The C-Skim 1800 is a workhorse but it takes some getting used to. The controls are super sensitive...a millimeter adjustment on the air knob or water valve can literally overflow your collection cup and cause all the gunk to spill into your sump and display. Understand that it takes several days for this skimmer to start working properly and this can be confusing and frustrating because it's difficult to discern whether the controls need to be adjusted up/down or if the skimmer is just breaking itself in. My advice is to follow the manufacturers directions precisely with regards to the water level and bubble sizes you see in the viewing window and then just let it run for a few days without expecting gobs of skim at first. If suddenly there doesn’t seem to be enough water-flow into the skimmer, check your pump connections as they can get plugged if you have small things your sump; examples would be macro algae, little rocks, and snails. The eventual goal is dry frothy foam. You’ll become an expert on wet foam versus dry foam. ) Dry foam looks like the head of tap beer or soda...some larger wet bubbles on top of the foam-bed is normal. You will accomplish dry frothy foam via 2 knobs- a lever which controls the water intake and a little knob that controls the air intake. Even after the skimmer is broke-in, these controls will need to be monitored and occasionally adjusted. Something as simple as the water level in your sump may warrant adjustments on the skimmer controls which again, are SUPER sensitive, (a major product flaw in my opinion…not only are they sensitive, but in my opinion they are also flimsy). Also, give the controls several seconds to produce the changes you want...expect a delay. Cleaner water skims differently than dirty water, water with fresh chemicals skims differently than without, as does RO water versus tap water.

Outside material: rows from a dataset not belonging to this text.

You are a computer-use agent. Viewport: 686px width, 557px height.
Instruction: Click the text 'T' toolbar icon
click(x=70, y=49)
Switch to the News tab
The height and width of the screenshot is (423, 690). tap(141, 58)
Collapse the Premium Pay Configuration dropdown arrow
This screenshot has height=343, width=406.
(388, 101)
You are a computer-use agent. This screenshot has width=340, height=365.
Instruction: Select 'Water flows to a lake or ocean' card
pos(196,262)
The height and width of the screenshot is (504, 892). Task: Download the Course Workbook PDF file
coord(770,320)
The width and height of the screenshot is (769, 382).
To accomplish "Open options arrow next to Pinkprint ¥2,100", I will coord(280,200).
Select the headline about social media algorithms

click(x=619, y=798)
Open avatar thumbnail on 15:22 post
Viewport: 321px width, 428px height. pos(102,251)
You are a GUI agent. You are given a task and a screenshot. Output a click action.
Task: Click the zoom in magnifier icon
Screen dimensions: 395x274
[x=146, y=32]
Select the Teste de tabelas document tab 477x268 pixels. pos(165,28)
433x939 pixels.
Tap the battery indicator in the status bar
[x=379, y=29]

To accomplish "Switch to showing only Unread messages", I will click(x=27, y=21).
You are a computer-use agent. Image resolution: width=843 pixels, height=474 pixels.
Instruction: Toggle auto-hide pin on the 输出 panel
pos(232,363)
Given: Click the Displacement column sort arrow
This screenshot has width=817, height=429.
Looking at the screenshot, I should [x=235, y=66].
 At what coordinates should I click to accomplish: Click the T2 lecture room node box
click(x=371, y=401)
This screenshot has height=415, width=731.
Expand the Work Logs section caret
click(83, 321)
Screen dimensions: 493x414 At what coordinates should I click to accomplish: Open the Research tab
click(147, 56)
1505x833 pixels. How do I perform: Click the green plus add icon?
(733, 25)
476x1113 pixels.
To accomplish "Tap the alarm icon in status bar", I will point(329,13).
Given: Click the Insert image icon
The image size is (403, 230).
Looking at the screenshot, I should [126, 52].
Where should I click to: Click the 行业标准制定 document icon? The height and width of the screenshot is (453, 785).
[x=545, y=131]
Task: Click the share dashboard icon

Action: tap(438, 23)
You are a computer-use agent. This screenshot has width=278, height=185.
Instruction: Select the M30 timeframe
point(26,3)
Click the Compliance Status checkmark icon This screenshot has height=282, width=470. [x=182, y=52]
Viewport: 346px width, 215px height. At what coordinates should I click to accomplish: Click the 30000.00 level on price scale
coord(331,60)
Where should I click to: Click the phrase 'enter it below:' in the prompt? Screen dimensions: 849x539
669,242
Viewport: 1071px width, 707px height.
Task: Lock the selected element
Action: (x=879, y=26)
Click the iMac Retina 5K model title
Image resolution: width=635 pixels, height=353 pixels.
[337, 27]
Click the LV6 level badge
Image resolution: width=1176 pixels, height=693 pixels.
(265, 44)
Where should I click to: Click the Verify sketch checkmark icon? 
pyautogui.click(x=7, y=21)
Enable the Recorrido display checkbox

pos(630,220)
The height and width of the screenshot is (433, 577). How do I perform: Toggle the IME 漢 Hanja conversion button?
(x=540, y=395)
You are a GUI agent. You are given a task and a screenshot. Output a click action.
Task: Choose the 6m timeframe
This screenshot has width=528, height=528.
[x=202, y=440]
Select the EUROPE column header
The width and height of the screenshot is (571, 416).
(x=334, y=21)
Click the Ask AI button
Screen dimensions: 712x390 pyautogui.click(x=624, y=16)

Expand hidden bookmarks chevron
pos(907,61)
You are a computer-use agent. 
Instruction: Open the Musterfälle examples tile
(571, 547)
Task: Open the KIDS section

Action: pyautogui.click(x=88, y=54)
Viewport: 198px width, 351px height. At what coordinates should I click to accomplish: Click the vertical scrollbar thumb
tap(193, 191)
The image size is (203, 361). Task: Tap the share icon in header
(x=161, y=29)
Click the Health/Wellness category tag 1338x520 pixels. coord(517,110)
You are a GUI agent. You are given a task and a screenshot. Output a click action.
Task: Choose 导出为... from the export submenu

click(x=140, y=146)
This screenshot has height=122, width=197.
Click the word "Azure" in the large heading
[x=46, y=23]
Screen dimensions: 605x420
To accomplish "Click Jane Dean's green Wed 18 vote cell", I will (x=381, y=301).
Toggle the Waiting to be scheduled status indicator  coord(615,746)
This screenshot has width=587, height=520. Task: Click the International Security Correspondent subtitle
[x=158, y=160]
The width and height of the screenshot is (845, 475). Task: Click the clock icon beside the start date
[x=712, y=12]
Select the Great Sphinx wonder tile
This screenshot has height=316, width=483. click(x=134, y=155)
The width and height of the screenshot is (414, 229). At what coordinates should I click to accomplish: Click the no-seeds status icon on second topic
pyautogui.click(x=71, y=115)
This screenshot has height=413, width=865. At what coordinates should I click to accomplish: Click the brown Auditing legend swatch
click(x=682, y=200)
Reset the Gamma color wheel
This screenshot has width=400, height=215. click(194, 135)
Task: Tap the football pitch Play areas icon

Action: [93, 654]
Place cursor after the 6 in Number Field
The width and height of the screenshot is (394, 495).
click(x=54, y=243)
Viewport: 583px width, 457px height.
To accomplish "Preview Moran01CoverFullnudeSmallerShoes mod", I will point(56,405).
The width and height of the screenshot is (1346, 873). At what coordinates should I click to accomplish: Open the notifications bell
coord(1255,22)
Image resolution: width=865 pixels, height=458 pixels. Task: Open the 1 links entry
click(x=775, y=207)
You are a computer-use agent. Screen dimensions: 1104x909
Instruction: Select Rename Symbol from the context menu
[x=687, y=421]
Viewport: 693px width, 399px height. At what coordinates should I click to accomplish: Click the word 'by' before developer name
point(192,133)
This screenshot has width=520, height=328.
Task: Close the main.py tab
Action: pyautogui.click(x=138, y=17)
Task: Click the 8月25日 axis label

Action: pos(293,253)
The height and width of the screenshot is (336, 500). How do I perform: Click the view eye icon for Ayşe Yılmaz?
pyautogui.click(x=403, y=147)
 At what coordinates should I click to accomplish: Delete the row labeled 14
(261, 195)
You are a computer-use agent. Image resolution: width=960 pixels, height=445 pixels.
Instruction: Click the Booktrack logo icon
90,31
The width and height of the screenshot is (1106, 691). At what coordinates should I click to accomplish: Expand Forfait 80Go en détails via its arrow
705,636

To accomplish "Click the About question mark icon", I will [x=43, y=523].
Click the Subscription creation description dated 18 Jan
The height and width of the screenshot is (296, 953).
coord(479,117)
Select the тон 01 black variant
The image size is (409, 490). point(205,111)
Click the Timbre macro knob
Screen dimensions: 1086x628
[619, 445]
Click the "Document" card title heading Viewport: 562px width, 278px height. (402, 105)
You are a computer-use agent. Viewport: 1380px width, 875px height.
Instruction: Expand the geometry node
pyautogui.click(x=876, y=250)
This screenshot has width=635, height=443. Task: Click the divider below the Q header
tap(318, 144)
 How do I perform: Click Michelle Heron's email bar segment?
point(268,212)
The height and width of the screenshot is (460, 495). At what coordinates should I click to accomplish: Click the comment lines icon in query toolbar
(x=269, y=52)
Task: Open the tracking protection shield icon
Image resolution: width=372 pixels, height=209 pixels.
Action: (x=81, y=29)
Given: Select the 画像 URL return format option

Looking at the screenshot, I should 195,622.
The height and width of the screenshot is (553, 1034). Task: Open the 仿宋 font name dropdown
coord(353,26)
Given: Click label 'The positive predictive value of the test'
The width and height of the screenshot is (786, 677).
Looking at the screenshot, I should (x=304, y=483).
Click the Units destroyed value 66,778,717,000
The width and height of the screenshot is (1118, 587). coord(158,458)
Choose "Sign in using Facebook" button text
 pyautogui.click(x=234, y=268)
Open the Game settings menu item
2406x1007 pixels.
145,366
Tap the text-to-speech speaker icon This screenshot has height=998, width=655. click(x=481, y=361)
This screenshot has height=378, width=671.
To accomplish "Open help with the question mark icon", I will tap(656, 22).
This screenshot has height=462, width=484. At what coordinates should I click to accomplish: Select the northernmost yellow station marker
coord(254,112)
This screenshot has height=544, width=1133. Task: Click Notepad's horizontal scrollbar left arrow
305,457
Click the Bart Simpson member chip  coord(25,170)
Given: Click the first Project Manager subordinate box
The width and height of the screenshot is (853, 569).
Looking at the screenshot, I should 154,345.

This skimmer can be noisy, especially if it’s leaning against something and also from the splash of the skimmed water. I've found that allowing it to spill into a small bucket and then allowing the bucket to overflow quietly into the sump is helpful with regards to the splashing noise. This of course requires the skimmer to sit in the water inside the sump. The air control on my unit has grown noisier with time but only when I make initial adjustments…it seems to eventually quiet down after several minutes. Any chemical you put into your water, including water conditioner, may require you to adjust the controls…so don’t dose and walk away…see how the skimmer reacts in 1 minute, then 5, then 15. Seriously. It’s easy to overflow your skimmer in a matter of seconds/minutes after dosing chemicals…when that happens it looks similar to when a pan of water boils over on the stove- very sudden. The self-cleaning feature is overrated. If this was a selling point for you, I recommend that you “self-clean” a couple times daily because once the gunk is stuck…it’s stuck. Initially you won’t see this but as the skimmer gets broke-in and more efficient, the gunk will get stickier. And because the collection cup on this skimmer is so large…it often takes several days to fill it, which allows the gunk to get gunkier. You can empty it before it fills, but the emptying process may cause you to have to re-tweak the controls…mostly the air control. That’s how sensitive it is, so I tend to let my collection cup just fill. But remember, the more gunk in the collection cup the bigger the disaster will be if it overflows, which has happened to me twice and both times it was due to the super sensitive air control knob…once the Maxi-jet pump got too close and vibrated the skimmer/control causing the knob to move and another time I think I may have bumped the sump…who knows. My husband I were watching TV and my husband asked “what’s that smell?”…and sure enough my skimmer was overflowing. The control knob and lever are too sensitive and poorly made IMO. If you read the reviews you’ll see others agree. Oh…and operating the bilateral clasps that allow you to remove the collection cup will require a few inches of space on each side of the skimmer…this is important and you’ll see why the first time you attempt to remove the collection cup. 

All that said, you may or may not find this skimmer frustrating initially. Either way, stick with it. Don’t always assume something’s wrong…especially initially. I had to get a feel for it and I still wrestle with it on rare occasion. It's not the easiest skimmer to operate. I have a love / hate relationship with mine. But when it's all said and done this is the best skimmer I've used and if/when it dies...I will get another one just like it.


----------



## coralbandit (Jul 29, 2012)

Good points made by Goby.I have installed a plastic container with filter floss to the air intake hose as even if only dust gets in hose it does effect the air mixture.This has worked very well for me(avoid kinks in air intake hose also).I think Goby mistakenly said water intake knob meaning water outlet control as there is no intake control,which is why I installed a ball valve to my supply line to give extra adjustments.
The skimmer is a beast and like I said works well, but Goby is correct that it is super sensative.Definately hook up drain to a 3 gallon (or greater) bucket to avoid spills or re contamination(going back into tank) of scum if and when it overflows.


----------